> **Records**

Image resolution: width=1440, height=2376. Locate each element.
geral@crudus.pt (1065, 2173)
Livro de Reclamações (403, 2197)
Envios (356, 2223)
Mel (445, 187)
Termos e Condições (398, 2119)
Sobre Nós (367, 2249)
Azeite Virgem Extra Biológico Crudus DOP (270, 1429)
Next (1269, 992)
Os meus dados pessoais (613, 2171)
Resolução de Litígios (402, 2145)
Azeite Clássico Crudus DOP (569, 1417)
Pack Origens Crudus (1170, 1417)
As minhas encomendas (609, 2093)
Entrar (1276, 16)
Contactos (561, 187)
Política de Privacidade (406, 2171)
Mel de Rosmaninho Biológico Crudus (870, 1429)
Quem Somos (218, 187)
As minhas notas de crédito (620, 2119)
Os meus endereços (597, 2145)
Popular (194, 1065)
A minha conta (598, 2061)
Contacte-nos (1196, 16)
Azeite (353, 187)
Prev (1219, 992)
==
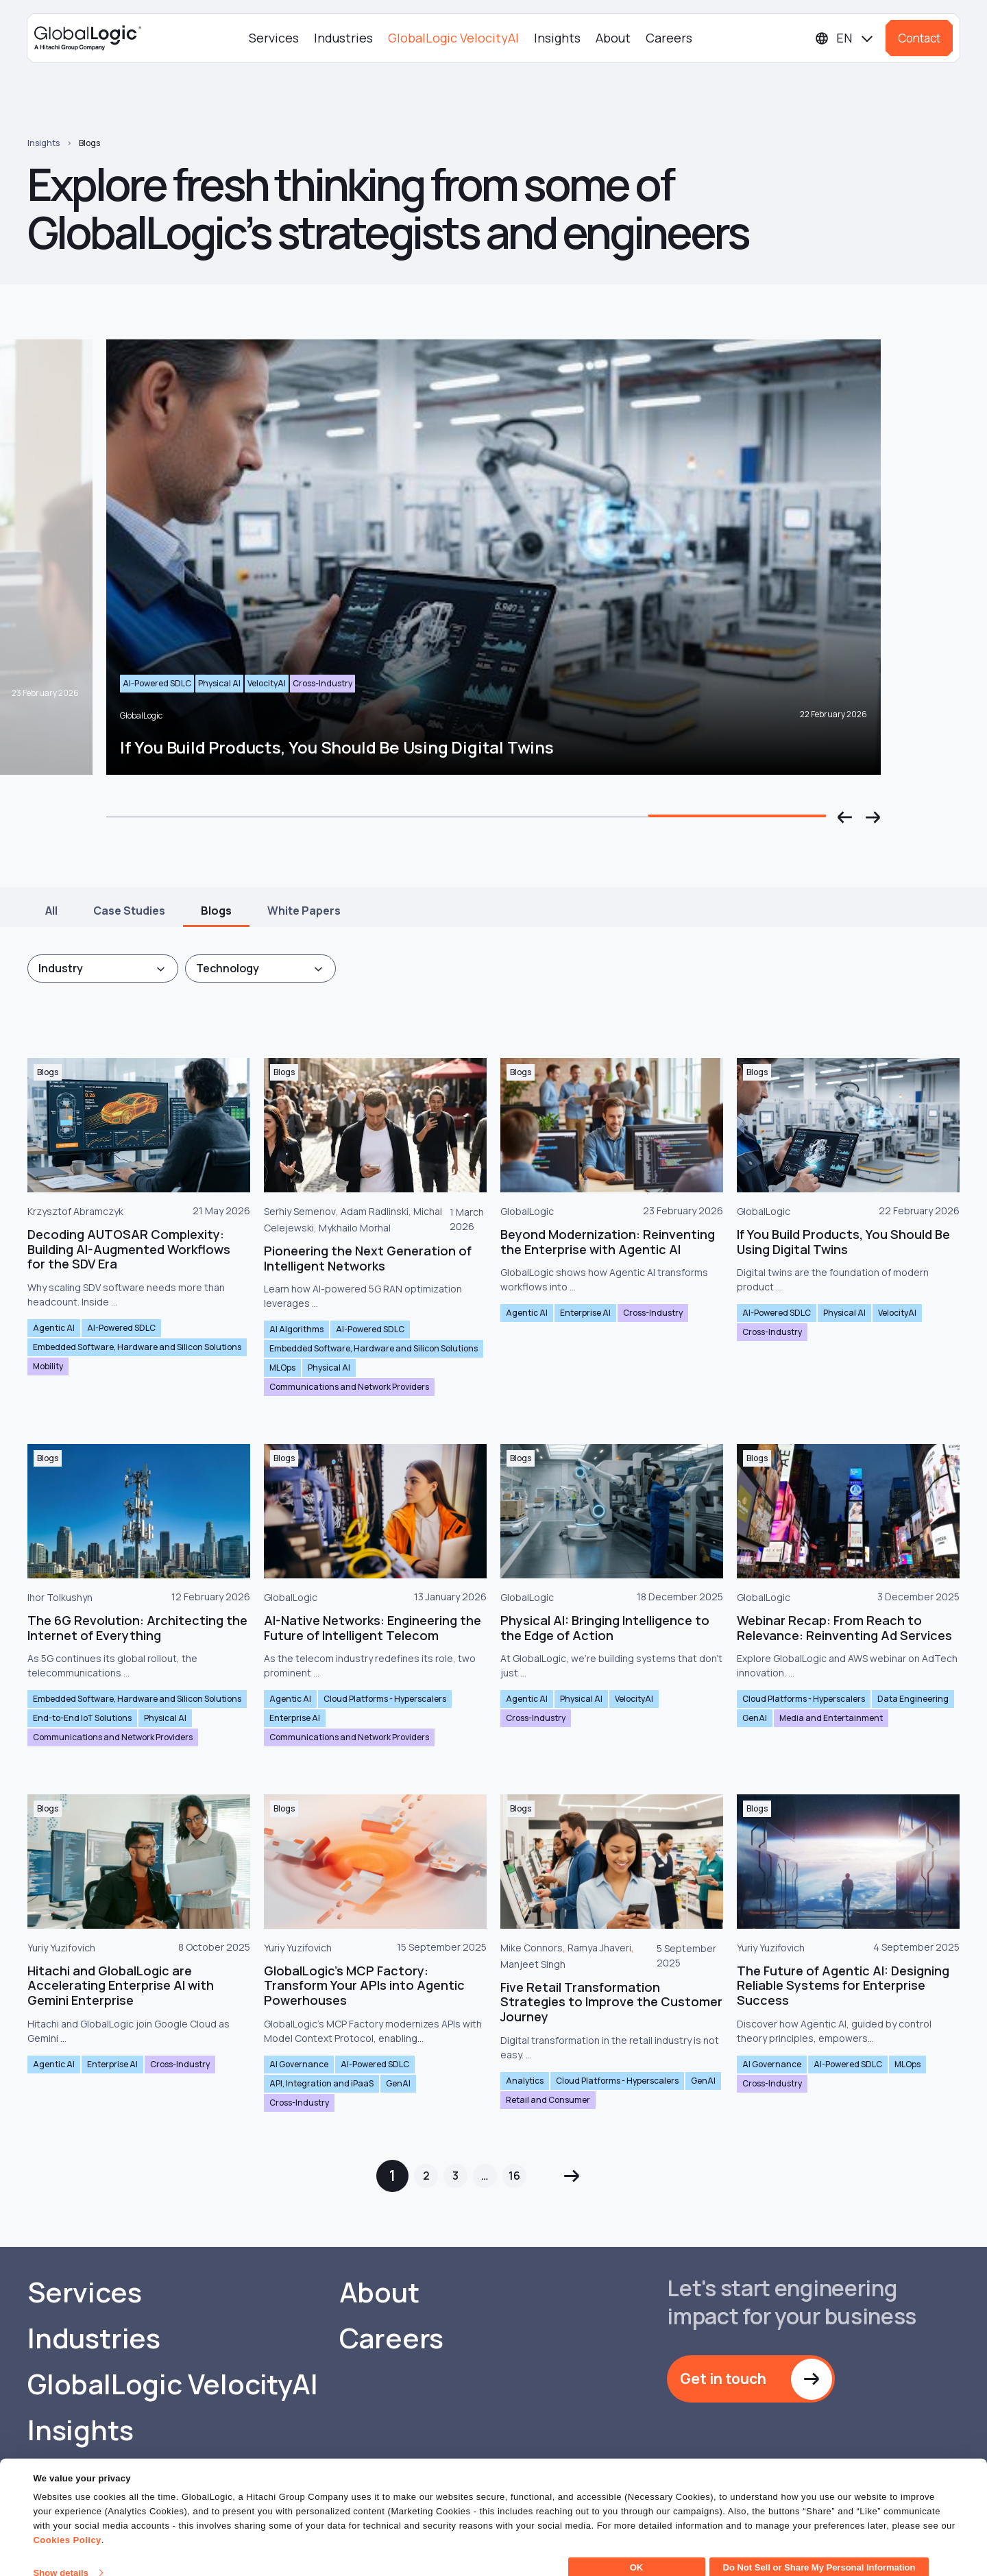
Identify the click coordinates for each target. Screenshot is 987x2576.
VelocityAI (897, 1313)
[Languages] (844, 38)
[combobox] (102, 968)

> **What is expected**
Output the part of the rows above that opens with the line containing "Azeite Clássico Crudus DOP (569, 1417)" and closes with the line containing "Azeite (353, 187)", both included, as a Markdown table with the columns No. and Line. Number each line and leave out any blank lines.

> **Solution to this task**
| No. | Line |
|---|---|
| 1 | Azeite Clássico Crudus DOP (569, 1417) |
| 2 | Pack Origens Crudus (1170, 1417) |
| 3 | As minhas encomendas (609, 2093) |
| 4 | Entrar (1276, 16) |
| 5 | Contactos (561, 187) |
| 6 | Política de Privacidade (406, 2171) |
| 7 | Mel de Rosmaninho Biológico Crudus (870, 1429) |
| 8 | Quem Somos (218, 187) |
| 9 | As minhas notas de crédito (620, 2119) |
| 10 | Os meus endereços (597, 2145) |
| 11 | Popular (194, 1065) |
| 12 | A minha conta (598, 2061) |
| 13 | Contacte-nos (1196, 16) |
| 14 | Azeite (353, 187) |